Роза ветров
Шрифт:
Федор сцепил руки перед собой. Он пытался заставить себя испугаться Тома – и не мог. Том был слишком нормален для этого. Слишком адекватен. Том был… понятным. Ничего от «киношного» злодея. Никаких жестов на публику. Том любил играть с машинками – вот и играл, и дела ему не было до того, как это смотрится. Играл ли Том с людьми?.. Том считал верным делать что-то – и он делал, не взирая на то, что происходит в…
– Вот, - тихо кивнул Федор. – Они делали все это, да… Но ведь это ты им велел! Не сами же они это придумали!
– А если я тебе так повелю? – поднял брови Том. – Приду и скажу: “Дружище, вот тебе штука зеленых и нож, поди, воткни его в печень своей толстой соседке!”
–
– Ты издеваешься, или совсем глупый? Посмотри на них, этих двух личинок Чака Норриса!

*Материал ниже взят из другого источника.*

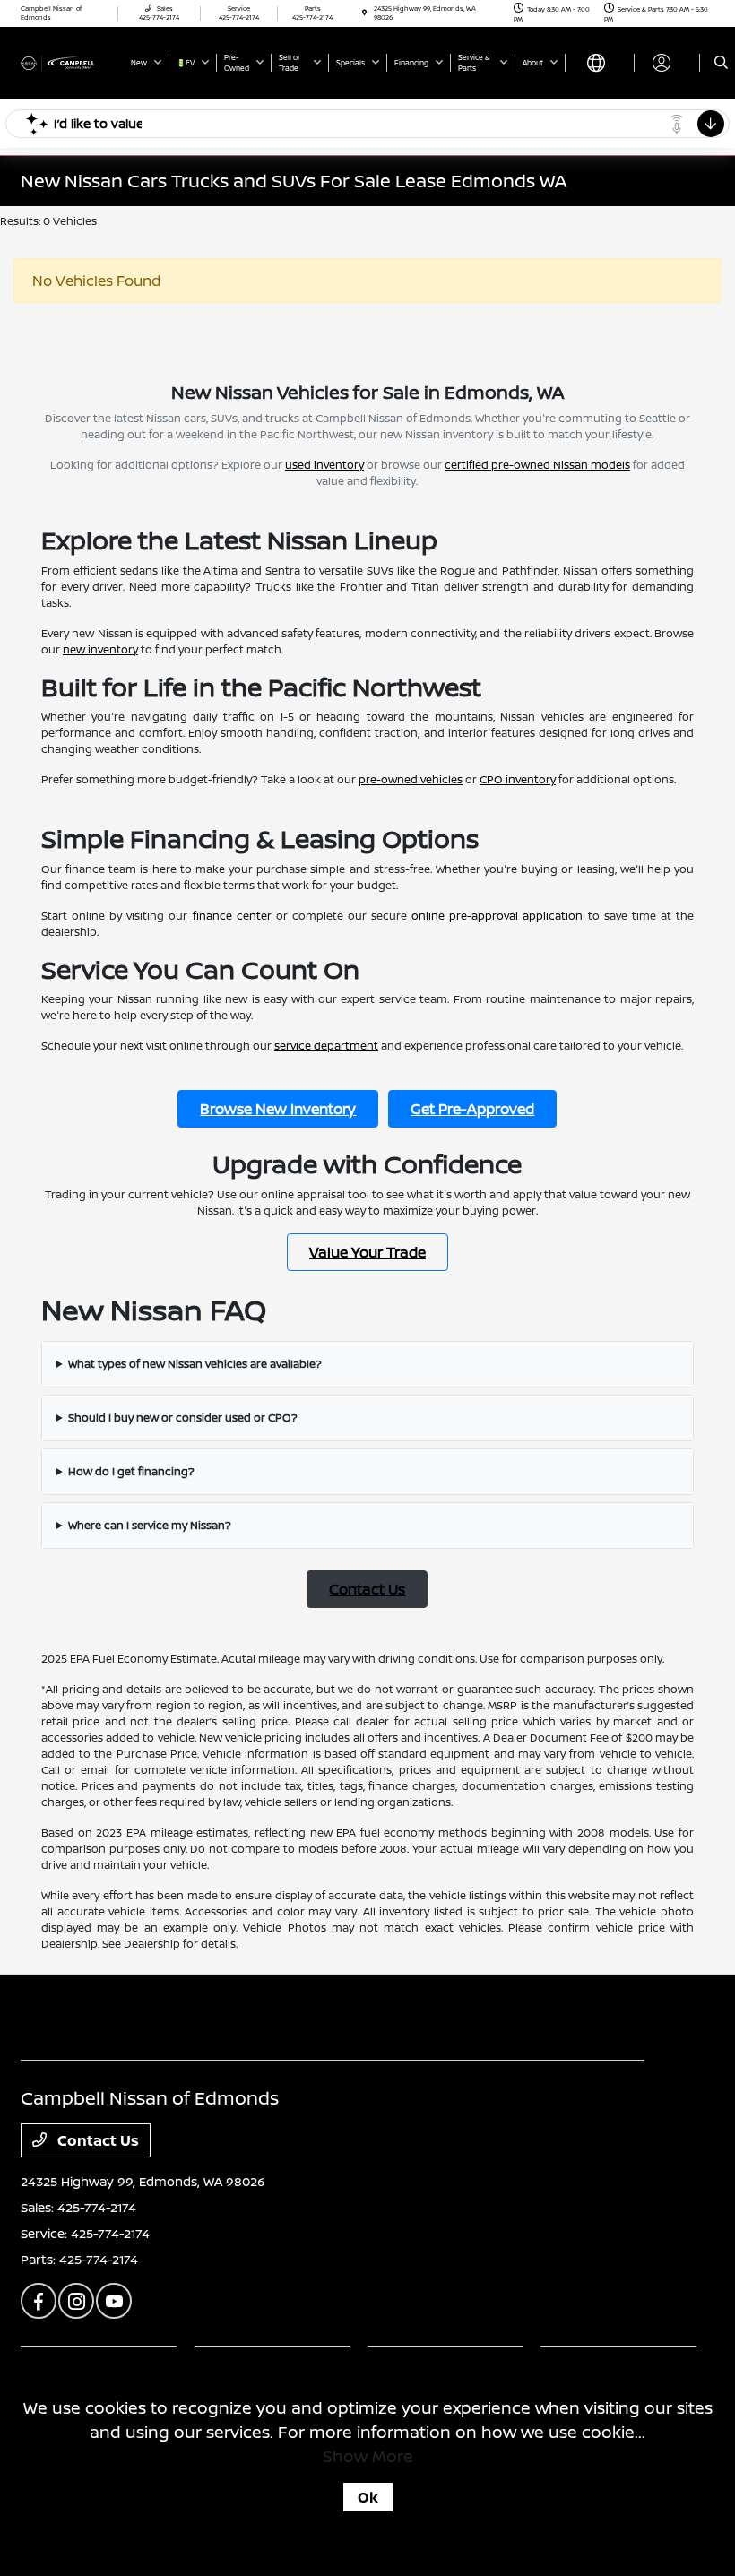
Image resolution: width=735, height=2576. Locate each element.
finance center (232, 915)
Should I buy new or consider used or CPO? (183, 1417)
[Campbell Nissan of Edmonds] (69, 62)
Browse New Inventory (278, 1109)
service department (326, 1045)
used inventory (324, 464)
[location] (364, 13)
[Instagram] (76, 2301)
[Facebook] (38, 2301)
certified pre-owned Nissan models (537, 464)
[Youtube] (114, 2301)
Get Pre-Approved (472, 1109)
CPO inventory (518, 779)
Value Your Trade (367, 1252)
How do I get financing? (131, 1471)
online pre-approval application (497, 915)
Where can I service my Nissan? (149, 1525)
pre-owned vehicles (411, 779)
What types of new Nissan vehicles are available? (195, 1363)
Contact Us (367, 1589)
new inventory (100, 649)
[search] (721, 62)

– Том ткнул пальцем в якобы спящих.
– Думаешь, если бы им нечего было есть, они не нашли бы себе еды? Да вагоны пару смен поразгружать – вот тебе и заработок, а уж им это по плечу, не сомневайся… Нет. Федь. Им не выживать хотелось. И даже не жить. Им хотелось выплыть в этом дерьме, выбиться поближе к поверхности, и ради этого – вот ради этого самого, Федя – они убивали и калечили людей, которые им ничего не сделали. Я отдал им приказ, говоришь? Ну да, отдал. Знаешь ли, Витя, он был сообразительный парень, он быстро понял, что два стула удобнее, чем один, и если однажды вечером свинтить на моем компе винт, а рано утром поставить на место, то вроде как никто ничего не заметит, а он сможет полететь на Майами и там загорать с двумя блондинками, у которых одно бикини на двоих… А Алиса – такая славная девочка, умненькая, на второе высшее думала пойти, но денежек не хватало. А ведь хочется потом поехать работать куда-нибудь в Данию или Голландию, подальше от этой страны разбитых фонарей. Нет, она не стала красть у меня, что ты, это ведь нельзя, непорядочно… Но зато можно прибегнуть к испытанному женскому средству: заарканить парня и понемногу его доить, радуясь тому, какой он дурак и ничего не понимает.
– Но убивать за это как-то слишком, ты не находишь?
– Слишком?
– вздернул брови Том.
– Слишком?! Федя, скажи мне, только честно – разве тебе никогда не хотелось дать сдачи сильнее, чем ударили тебя, потому что тебе обидно? Тебе больно вот здесь, - Том стукнул себя кулаком по груди, - очень больно, потому что ты верил другу, а он предал; верил подруге, а она лгала.
Том отвернулся от импровизированной камеры с заключенными и поглядел на собеседника испытующе.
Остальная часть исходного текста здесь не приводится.